I haven’t written Jamie’s Blog for a while – various ‘things’ have been happening, for once not really concerning Jamie so much, My mind has not really been focused on anything like writing blogs or making the world a better place. Andy has been in and out of hospital for the last few weeks. He had a tumour on his neck – luckily benign, but bad enough. It is called Warthin’s tumour – a rare tumour caused by smoking or exposure to chemicals. Now Andy works in a chemical lab and he smokes, so it is a double whammy for him. The lump suddenly started to get bigger and bigger so we knew we had to do something about it. He wasn’t well either. But now it is gone and things can get back to normal. In the meantime I tried  – I needed to continue working – I can’t take time off in my job very easily. Now Andy is recovering from the operation and we can get back to our Jamie campaign!

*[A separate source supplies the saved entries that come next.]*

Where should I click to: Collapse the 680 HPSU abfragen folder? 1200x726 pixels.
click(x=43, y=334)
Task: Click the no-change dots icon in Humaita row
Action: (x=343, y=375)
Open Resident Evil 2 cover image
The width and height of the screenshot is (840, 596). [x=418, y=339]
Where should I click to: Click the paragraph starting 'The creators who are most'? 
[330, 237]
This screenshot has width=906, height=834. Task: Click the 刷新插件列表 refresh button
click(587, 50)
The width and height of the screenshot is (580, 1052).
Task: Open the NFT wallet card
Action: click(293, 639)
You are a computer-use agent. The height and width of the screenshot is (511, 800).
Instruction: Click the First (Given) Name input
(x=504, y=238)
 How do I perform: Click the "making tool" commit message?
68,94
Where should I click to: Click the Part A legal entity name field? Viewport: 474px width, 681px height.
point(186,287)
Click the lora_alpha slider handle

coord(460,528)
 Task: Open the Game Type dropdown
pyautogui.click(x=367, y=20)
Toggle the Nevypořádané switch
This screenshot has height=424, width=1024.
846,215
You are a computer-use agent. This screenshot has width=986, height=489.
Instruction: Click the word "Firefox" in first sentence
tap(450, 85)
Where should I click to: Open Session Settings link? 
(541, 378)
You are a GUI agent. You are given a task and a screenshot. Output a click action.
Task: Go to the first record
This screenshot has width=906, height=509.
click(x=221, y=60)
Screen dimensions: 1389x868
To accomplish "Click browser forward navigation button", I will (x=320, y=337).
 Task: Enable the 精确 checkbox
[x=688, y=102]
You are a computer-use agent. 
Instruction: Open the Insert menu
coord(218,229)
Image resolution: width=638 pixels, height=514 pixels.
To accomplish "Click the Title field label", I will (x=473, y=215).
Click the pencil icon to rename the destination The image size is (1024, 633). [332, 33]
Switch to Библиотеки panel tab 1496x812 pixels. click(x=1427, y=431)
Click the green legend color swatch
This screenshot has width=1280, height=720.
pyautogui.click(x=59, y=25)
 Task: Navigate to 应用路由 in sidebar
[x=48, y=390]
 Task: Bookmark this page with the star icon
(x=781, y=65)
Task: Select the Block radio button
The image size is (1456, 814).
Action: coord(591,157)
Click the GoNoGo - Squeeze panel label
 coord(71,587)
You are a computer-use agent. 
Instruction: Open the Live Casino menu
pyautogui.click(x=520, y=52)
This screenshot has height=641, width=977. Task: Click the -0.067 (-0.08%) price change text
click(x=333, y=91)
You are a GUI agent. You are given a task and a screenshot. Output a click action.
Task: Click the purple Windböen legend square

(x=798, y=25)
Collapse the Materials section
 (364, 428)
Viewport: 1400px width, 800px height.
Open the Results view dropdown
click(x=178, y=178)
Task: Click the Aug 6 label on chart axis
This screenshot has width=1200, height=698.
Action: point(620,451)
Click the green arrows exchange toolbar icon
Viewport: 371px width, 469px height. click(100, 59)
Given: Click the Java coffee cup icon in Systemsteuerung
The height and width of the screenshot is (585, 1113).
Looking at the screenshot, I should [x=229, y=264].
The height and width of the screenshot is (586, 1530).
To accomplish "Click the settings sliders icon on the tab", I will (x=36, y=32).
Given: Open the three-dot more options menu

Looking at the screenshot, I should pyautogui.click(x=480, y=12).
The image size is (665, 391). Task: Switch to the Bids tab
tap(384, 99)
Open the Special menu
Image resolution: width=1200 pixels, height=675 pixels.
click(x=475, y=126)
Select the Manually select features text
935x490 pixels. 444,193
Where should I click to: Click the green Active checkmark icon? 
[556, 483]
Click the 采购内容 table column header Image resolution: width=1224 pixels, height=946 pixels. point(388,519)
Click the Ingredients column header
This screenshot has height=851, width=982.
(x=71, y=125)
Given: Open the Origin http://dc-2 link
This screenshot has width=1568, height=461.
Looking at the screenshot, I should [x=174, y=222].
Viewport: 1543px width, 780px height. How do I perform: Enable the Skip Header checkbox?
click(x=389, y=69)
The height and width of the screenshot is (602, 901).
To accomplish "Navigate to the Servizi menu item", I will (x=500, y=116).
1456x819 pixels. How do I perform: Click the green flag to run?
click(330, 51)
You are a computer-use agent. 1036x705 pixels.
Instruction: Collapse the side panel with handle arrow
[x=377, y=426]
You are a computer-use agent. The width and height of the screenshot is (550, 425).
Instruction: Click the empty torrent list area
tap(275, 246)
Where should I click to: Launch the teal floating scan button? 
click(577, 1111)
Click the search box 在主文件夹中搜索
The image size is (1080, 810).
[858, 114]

It was really interesting on the Sunday before Andy went to hospital, because Andy’s tumour was pretty huge and Jamie must have noticed it because when we picked him up and went to get into his car, Andy rubbed his ‘lump’ and I noticed Jamie immediately rubbed his neck in the exact same place. Now, that might be coincidence, but there are many of these moments, when Jamie does something that shows his intelligence and observance and I never give him the benfit of the doubt. This time I am going to – I saw the look on his face! Andy says he was thinking – ‘why haven’t I got a lump on my neck’! I think he was thinking –  ‘Andy is hurt, poor Andy’. I don’t know who is right and it doesn’t really matter. What matters is that Jamie’s development continues to mature and change and I am proud of him.

On a downside, Jamie had a really bad day on Monday 12th August. He had 3 seizures on one day – again! Not just little seizures, but massive big 4 – 5 minutes of fitting and not breathing properly. He recovered well, but was quite spaced out for a couple of days. We knew it was coming, because on Sunday he was very slow to respond to anything and he looked as if he was having great difficulty in making sense of us, or anything really. SInce my last post he has had a few seizures and the specialist epileptic nurse has decided to increase one of his drugs back up. Now this is such a dichotomy because this is the drug  – it is called Keppra ( levetiracetam ) that seems to make Jamie’s anxieties and challenging behaviours worse. But he is definitely really ‘spaced out’ and not his usual self. What to do – limit the drug so his seizures are worse, and perhaps life threatening, or give him a drug that quite severely impacts on his quality of life? Sometimes I wish the decisions I have to make are not more complicated than what to have for supper. But life is never like that and you have to face the challenges thrown at you and just do the best you can.

But our Sundays continue to go well.  Sunday 1st September – yesterday, we even managed to go for a little detour driving back to Jamie’s home. We had prepared well for it and even so Andy was uncertain it was the right time  – just a feeling he said. But I wanted to try and so we went and had a look at the wind turbines – Jamie loves watching them. We didn’t stop the car but drove slowly past and then on past the fish shop that we used to go to a lot (Andy loves marine fish and has a beautiful tank at home). Jamie didn’t seem to mind at all and was really good, if a little anxious.  My thoughts here are that we can gradually increase our time with Jamie again. We used to stay out for longer, but it got shorter and shorter for a number of reasons. Primarily because Jamie can’t cope with going to a public toilet – if it is not somewhere he is familiar with, then it is a total no-go and we have soiled pants and trousers. It is just not something we can sort out in a hurry – it is going to take a lot of thought and preparation. In the meantime, Jamie’s behaviour was so bad that we couldn’t stay out any longer – he was headbanging so hard, and crashing about in the car so much that it was just turning our precious Sundays into a nightmare. Now he seems calmer and more settled we will try for longer outings. As usual it will be a situation where everything is totally flexible.

I am proud of my son though – proud of how he copes with his difficult and confusing life, proud that he always makes the best of things and most of all proud of the person I see inside – hidden by his autism. He has a truly beautiful personality – I want the world to see it!

Jan Mather